Европа всегда возрождала Франкенталер к жизни отчасти потому, что там ей не нужно было задерживаться в местах, где ей не нравилось, или общаться с теми, кого она считала неприятным. У женщины имелись энергия и средства, чтобы делать остановки когда угодно и гулять там, где она хотела. Как правило, возвращаться домой после таких поездок у нее не было никакого желания, и осень 1954 г. не стала исключением. После неприятного пересечения Атлантики в письме Соне от 15 октября Хелен рассказывала:
Нью-Йорк такой уродливый, раскаленный и безумный, что я ненавижу сюда возвращаться. Мне потребовалось целых три дня, чтобы по-настоящему почувствовать: я снова дома… У меня был выбор: остаться надолго в Лондоне или в Париже или вернуться домой. Как видишь, я предпочла второе
[2003].
В том сезоне возвращение получилось особенно трудным. Хелен, оказавшись в Нью-Йорке, опять столкнулась с грустью и болью, от которых, собственно, и сбегала за границу. Временное отсутствие сделало эту тоску только сильнее. Однажды в воскресенье днем, вскоре после возвращения, художница встретилась с Джоном Майерсом выпить по кружке пива. «Хелен была потрясена самоубийством матери. Тем не менее присущая ей от природы серьезность была подкреплена сильной волей и грандиозными амбициями», — написал он несколько лет спустя. Джон хорошо запомнил тот осенний день, потому что его очень удивили следующие слова Хелен. «У меня сильное предчувствие, — призналась она ему, — что я вряд ли доживу до 35 лет». Хелен на тот момент было всего двадцать пять, но у нее «уже был чрезвычайно грустный взгляд на жизнь»

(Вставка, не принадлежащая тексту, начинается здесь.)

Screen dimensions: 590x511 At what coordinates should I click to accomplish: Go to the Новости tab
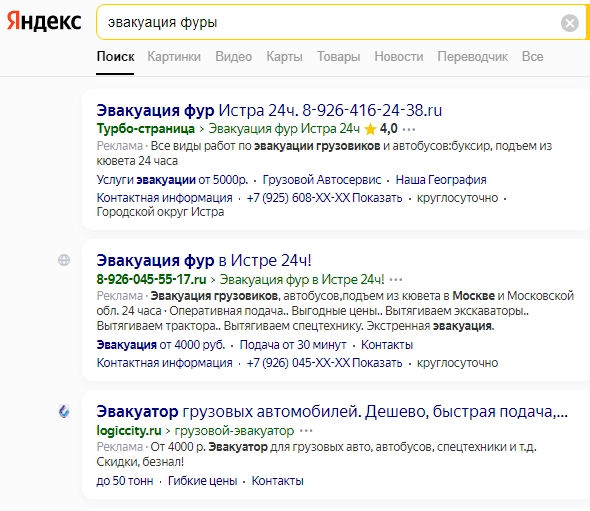point(399,56)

[2004]. Эту свою сторону художница крайне редко показывала миру. Франкенталер позволила Джонни Майерсу заглянуть под маску сияющей, зачастую жизнерадостной и веселой личности, которую она носила в обществе. И это, несомненно, стоит расценивать как знак огромного доверия к нему.

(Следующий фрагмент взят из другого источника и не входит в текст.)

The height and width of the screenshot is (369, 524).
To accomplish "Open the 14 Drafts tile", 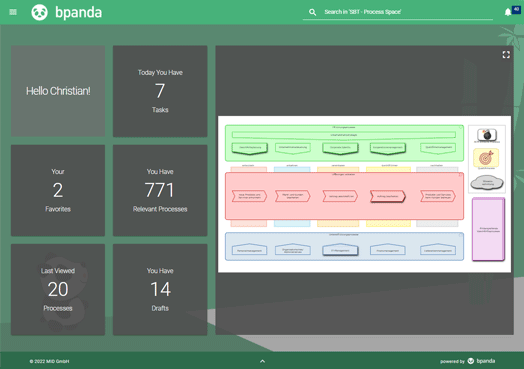I will 160,289.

Практически сразу после возвращения из Европы Хелен принялась топить свою тоску в маниакальной активности. Через две недели она заявила Клему, что хочет попробовать с ним расстаться
[2005]. Затем художница договорилась с Джоном о сроках своей третьей персональной выставки — с 16 ноября по 4 декабря. Прежняя Хелен вернулась. «Думаю, одна из причин, по которым это получилось, состояла в том, что я сразу же занялась подготовкой к выставке», — написала она Соне и пояснила:
А значит, мне приходится взаимодействовать с очень нью-йоркскими взглядами и событиями… Я подписываю эти проклятые конверты. Общаюсь с острыми на язык писаками из ArtNews, которые придут на выставку и подготовят рецензии на нее. Я уже повесила два больших холста и занимаюсь другими грязными делишками. Но я с большим нетерпением жду начала этой выставки и чувствую, что некоторые картины действительно хороши. И я отлично знаю: многие сочтут их «уродливыми» или шокирующими, а то и вообще ничего не поймут
[2006].
Последнее Хелен ничуть не беспокоило. Это было бы для нее знаком почета. Если критики, коллекционеры и широкая публика, которая наконец-то осмелилась понемногу посещать выставки авангардного искусства, не понимали ее произведений или если последние им откровенно не нравились, то Франкенталер спокойно могла жить дальше. Хелен относилась к особому биологическому виду. Она видела работы художников вроде нее на стенах музеев всей Европы. Она, ее коллеги и товарищи были неотъемлемой частью давней и важной традиции. В любом случае, такие чувства Хелен показывала миру. В это ей необходимо было верить, чтобы продолжать идти выбранным курсом. Наедине с собой она металась между сомнениями и мечтами. Вот если бы только можно было существовать исключительно в работе, в искусстве. И ее не мучили бы никакие внутренние сожаления и взаимные упреки в отношениях с другими людьми. Вот если бы жизнь не посягала на творчество.
Глава 42. «Красный дом»
Давай доиграем в эту игру до конца — ты живешь, и я буду жить, — и это будет чертовски долгий поединок в теннис.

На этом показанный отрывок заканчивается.